La coronavirus devient-il plus faible?

DPA / Boris Roessler

Selon une petite étude italienne, des patients qui ont été testés positifs au Covid-19 en mai dernier avaient une plus petite charge virale que ceux qui avaient été testés un mois plus tôt. Des résultats qui doivent encore être confirmés, selon le Daily Mail.

L’étude de Massimo Clementi, publiée dans la revue Clinical Chemistry and Laboratory Medicine, n’a pas cherché de mutations dans le virus ou de changements chez les patients qui pourraient expliquer pourquoi la maladie semblait globalement moins sévère chez les patients en mai.

Il a surtout cherché des liens entre la gravité de la maladie et la quantité de virus – la charge virale – chez les patients. Selon les chercheurs, les mesures de confinement ont pu réduire l’exposition des patients au virus, mais ils n’ont pas pu fournir de preuves pour expliquer cette conclusion.

Le mois dernier, Alberto Zangrillo, chef des soins intensifs à l’hôpital italien San Raffaele de Milan, avait déjà déclaré que le le virus n’existait « cliniquement plus en Italie », suggérant que l’interaction entre le virus et son hôte humain avait changé et qu’il ne se répliquait plus à un rythme aussi rapide à l’intérieur du corps.

Pour cette étude, les chercheurs ont analysé 200 écouvillons nasopharyngés prélevés à l’hôpital de San Raffaele. La moitié provenait de patients traités en avril – au plus fort de la pandémie – et l’autre moitié de patients traités en mai. Et c’est en avril que les symptômes développés étaient plus graves et que les patents étaient plus susceptibles d’avoir besoin d’une hospitalisation et de soins intensifs.
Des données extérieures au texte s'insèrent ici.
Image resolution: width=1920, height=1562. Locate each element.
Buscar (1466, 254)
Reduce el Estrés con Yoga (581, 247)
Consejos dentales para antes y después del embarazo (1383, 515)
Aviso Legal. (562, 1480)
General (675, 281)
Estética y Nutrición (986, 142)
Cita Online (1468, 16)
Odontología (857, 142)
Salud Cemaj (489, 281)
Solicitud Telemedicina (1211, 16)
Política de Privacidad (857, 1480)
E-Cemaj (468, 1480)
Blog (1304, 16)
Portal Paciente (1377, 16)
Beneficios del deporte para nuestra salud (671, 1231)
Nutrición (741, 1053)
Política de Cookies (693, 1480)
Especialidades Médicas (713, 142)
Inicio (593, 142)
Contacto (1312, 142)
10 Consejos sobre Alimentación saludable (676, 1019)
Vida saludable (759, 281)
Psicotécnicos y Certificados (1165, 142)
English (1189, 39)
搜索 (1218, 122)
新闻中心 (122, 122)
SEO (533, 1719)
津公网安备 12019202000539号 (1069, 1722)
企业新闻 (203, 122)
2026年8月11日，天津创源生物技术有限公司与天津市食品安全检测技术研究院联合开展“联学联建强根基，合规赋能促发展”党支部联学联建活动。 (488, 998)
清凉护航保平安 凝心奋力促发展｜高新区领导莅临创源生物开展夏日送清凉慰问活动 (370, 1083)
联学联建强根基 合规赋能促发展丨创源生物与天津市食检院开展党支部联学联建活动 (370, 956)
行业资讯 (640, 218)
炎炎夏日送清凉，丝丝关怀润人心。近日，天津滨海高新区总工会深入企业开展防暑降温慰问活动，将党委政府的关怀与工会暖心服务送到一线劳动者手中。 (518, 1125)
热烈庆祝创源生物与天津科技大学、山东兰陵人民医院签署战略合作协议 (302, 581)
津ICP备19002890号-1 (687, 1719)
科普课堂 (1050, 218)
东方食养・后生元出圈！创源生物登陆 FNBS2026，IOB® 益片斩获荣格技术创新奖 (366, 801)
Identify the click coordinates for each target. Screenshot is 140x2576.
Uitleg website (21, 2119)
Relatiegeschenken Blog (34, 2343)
Néanmoins, il n’est encore pas possible de dire si le virus évolue de manière à donner aux humains une meilleure chance de lutter contre lui, ou si, grâce aux tests, à la distanciation sociale et au port de masque, nous sommes tout simplement meilleurs pour le combattre.

Plus de 40% sans symptôme

Néanmoins, plus de 40% des habitants d’une ville italienne infectés par le coronavirus ne présentaient aucun symptôme, ressort-il d’une étude publiée dans la revue Nature. Cela étayerait la thèse selon laquelle les porteurs sains jouent un rôle majeur dans la propagation du coronavirus.

L’étude a été réalisée dans la ville italienne de Vo, où un premier décès lié au coronavirus a été enregistré en février. Presque immédiatement après, la ville a été mise en quarantaine, et environ 85% des habitants ont été testés. Ces tests ont montré que 2,3% de la population était contaminée. Parmi les habitants infectés, 42,5% d’entre eux ne présentaient aucun symptôme.

L’enquête souligne l’importance de tester à grande échelle et d’isoler les personnes porteuses du virus SARS-Cov-2, selon les scientifiques. Les habitants infectés qui ne présentaient aucun symptôme avaient la même quantité de virus dans leur corps que les patients qui présentaient des symptômes.

« Un porteur sain n’est pas conscient de l’infection et, en fonction de son mode de vie et de sa profession, il peut être amené à rencontrer beaucoup de monde », explique Enrico Lavezzo, l’un des chercheurs.

Les scientifiques ont également constaté que les enfants de moins de 10 ans n’étaient pas contaminés, malgré le fait que certains d’entre eux vivaient avec des adultes infectés.